Segment Start: THE RECORDS

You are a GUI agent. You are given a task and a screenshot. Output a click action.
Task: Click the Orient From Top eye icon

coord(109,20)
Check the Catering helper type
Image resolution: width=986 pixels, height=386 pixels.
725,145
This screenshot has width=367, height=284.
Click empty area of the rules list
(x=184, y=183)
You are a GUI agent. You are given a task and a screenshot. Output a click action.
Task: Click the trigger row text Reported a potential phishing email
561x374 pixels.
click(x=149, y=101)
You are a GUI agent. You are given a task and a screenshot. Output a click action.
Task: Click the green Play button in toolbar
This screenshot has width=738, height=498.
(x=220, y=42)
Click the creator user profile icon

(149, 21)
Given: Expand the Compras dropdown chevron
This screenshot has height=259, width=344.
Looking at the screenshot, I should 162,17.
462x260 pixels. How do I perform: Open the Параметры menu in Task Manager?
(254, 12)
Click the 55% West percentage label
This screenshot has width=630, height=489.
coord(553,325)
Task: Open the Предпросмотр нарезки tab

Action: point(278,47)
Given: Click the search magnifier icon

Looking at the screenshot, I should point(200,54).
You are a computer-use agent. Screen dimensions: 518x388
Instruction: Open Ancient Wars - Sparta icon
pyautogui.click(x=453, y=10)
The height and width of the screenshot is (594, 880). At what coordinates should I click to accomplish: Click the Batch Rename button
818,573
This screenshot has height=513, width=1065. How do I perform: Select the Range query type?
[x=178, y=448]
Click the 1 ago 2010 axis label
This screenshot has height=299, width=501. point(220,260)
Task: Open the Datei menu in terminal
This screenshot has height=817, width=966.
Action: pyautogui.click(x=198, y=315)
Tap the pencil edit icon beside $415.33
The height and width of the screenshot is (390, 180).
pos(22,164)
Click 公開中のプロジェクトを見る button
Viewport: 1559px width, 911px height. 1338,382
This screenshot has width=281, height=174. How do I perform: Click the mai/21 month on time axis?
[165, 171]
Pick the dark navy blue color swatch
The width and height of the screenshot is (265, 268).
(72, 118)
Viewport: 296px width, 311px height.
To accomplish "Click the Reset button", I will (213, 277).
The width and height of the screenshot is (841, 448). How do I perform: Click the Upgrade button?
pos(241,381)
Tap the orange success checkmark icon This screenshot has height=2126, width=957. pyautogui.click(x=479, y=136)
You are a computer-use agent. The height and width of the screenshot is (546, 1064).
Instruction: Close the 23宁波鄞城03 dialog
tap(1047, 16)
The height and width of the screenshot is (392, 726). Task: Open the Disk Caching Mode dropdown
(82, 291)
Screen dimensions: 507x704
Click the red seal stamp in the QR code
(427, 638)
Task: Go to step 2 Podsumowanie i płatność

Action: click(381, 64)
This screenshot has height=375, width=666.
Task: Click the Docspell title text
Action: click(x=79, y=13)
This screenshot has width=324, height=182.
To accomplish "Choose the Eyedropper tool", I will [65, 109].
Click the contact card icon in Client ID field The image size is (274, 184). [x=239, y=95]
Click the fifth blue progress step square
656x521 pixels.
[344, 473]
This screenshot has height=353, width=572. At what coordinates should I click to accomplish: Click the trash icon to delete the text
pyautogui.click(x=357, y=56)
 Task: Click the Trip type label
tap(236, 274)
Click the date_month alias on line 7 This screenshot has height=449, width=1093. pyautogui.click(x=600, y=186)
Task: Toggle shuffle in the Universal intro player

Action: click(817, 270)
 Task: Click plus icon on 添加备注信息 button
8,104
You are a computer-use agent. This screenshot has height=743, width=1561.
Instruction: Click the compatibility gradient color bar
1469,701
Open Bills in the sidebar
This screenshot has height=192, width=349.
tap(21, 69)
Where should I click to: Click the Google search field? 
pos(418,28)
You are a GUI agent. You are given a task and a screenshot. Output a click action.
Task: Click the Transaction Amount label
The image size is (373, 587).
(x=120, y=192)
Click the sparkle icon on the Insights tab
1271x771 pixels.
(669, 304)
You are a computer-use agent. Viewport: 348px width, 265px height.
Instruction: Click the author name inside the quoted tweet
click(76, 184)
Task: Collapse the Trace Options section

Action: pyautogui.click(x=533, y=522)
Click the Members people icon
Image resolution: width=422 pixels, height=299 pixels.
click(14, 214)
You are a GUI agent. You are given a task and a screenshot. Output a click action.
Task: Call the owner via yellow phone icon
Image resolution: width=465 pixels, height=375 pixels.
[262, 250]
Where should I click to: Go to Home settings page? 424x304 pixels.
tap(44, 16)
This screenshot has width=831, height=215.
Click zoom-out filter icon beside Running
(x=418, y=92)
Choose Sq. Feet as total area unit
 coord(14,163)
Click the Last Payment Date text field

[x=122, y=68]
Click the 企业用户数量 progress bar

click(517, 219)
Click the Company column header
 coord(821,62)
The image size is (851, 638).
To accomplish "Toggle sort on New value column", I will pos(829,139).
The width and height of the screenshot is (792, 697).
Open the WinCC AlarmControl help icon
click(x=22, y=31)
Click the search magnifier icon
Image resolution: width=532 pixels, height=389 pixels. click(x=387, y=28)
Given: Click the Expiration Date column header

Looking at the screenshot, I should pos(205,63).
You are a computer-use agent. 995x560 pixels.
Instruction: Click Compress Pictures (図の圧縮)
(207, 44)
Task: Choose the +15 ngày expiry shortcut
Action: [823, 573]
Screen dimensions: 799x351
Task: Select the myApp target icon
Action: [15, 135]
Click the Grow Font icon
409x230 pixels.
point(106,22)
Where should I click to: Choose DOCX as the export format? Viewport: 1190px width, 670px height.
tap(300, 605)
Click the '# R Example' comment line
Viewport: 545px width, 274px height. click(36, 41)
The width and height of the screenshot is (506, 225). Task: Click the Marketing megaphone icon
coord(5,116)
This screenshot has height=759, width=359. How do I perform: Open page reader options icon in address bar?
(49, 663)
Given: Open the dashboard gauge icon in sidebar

Segment End: THE RECORDS

▸ **EXERCISE AIM**: Only lines with the word "computer" are needed. Copy them from the preceding records.

▸ **THE ANSWER**:
You are a computer-use agent. Screen dimensions: 518x388
You are a computer-use agent. The height and width of the screenshot is (546, 1064).
You are a computer-use agent. This screenshot has height=743, width=1561.
You are a computer-use agent. Viewport: 348px width, 265px height.
You are a computer-use agent. 995x560 pixels.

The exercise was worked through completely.